Upper wavenumber region. Current maximum is 4000 cm-1 again due to the built-in Matrigel® spectrum.
Number of iterations. 1 gives the first estimation.
Mie theory option:
1 = Non-resonant Mie correction (the Achim Kohler original)
2 = Resonant Mie (RMieS) correction
3 = Full Mie theory [under construction]
Number of principal components used from the decomposed Mie scattering curves matrix. Recommended is 7 or 8.
Lower range of the scattering particle radius in µm. Recommended value is 2.
Upper range of the scattering particle radius in µm. Recommended value is 8.
Lower range of the scattering particle average refractive index. Recommended value is 1.1.
Upper range of the scattering particle average refractive index. Recommended value is 1.5.
Number of equidistant values for the 3 parameters used for construction the Mie scattering curve matrix. Recommended is 10 resulting in 10x10x10 = 1000 curves. As this number increases the correction will take longer.
Gram Schmidt process option, 1 = on, 0 = off. Recommended value is 1. This basically makes the descriptive vectors orthogonal.
Which reference spectrum,
0 = uses the custom spectrum entered by the user.
1 = uses the built in Matrigel spectrum (recommended).
2 = uses a simulated spectrum, this was included for another purpose, not recommended.

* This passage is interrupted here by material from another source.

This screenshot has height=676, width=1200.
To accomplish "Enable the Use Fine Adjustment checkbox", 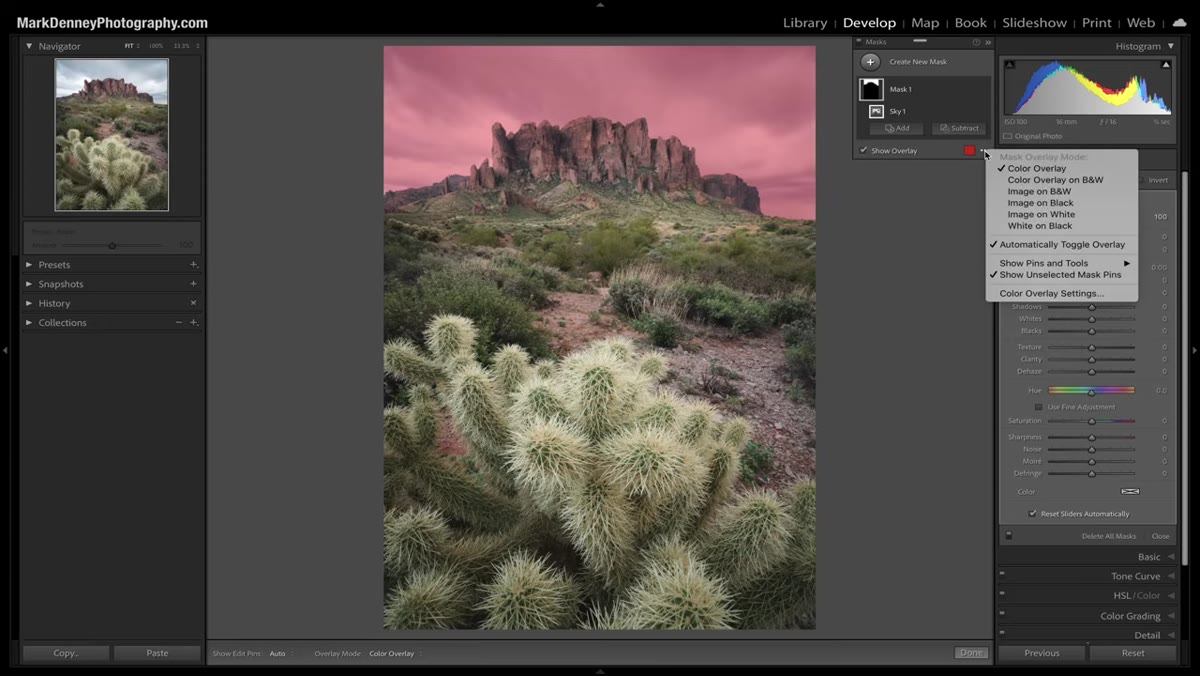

The function works much the same as before; just a slight modification:
[WNout, ZCorr, History] = RMieS_EMSC_v5(WN, ZRaw, correction_options, WN_ref, ZRef);
Where WN_ref
and ZRef
are the wavenumber and absorbance values for the reference spectrum. These should be column and row vectors respectively. This spectrum is automatically interpolated should it not be the same length as the ZRaw
data. Ideally however, this should be the same length.
Other additional points:
The CO2 region of the spectrum is automatically down-weighted and ignored in this algorithm. There is currently no compensation for water vapour issues.
The corrected spectra are normalised using the BASIC un-weighted EMSC approach. We advise that you look at your data and decide if this normalisation is suitable for your purposes. You can perform any further normalisations you wish to, without the concern of distorting your spectra.
The algorithm will correct any spectrum submitted to it. This might cause problems when dealing with images when a pixel from a blank region of the slide is present, so be careful with this!
Good luck with using the RMieS_EMSC_v5, we are very interested in hearing all comments and feedback, be it positive or negative, so that we can develop accordingly.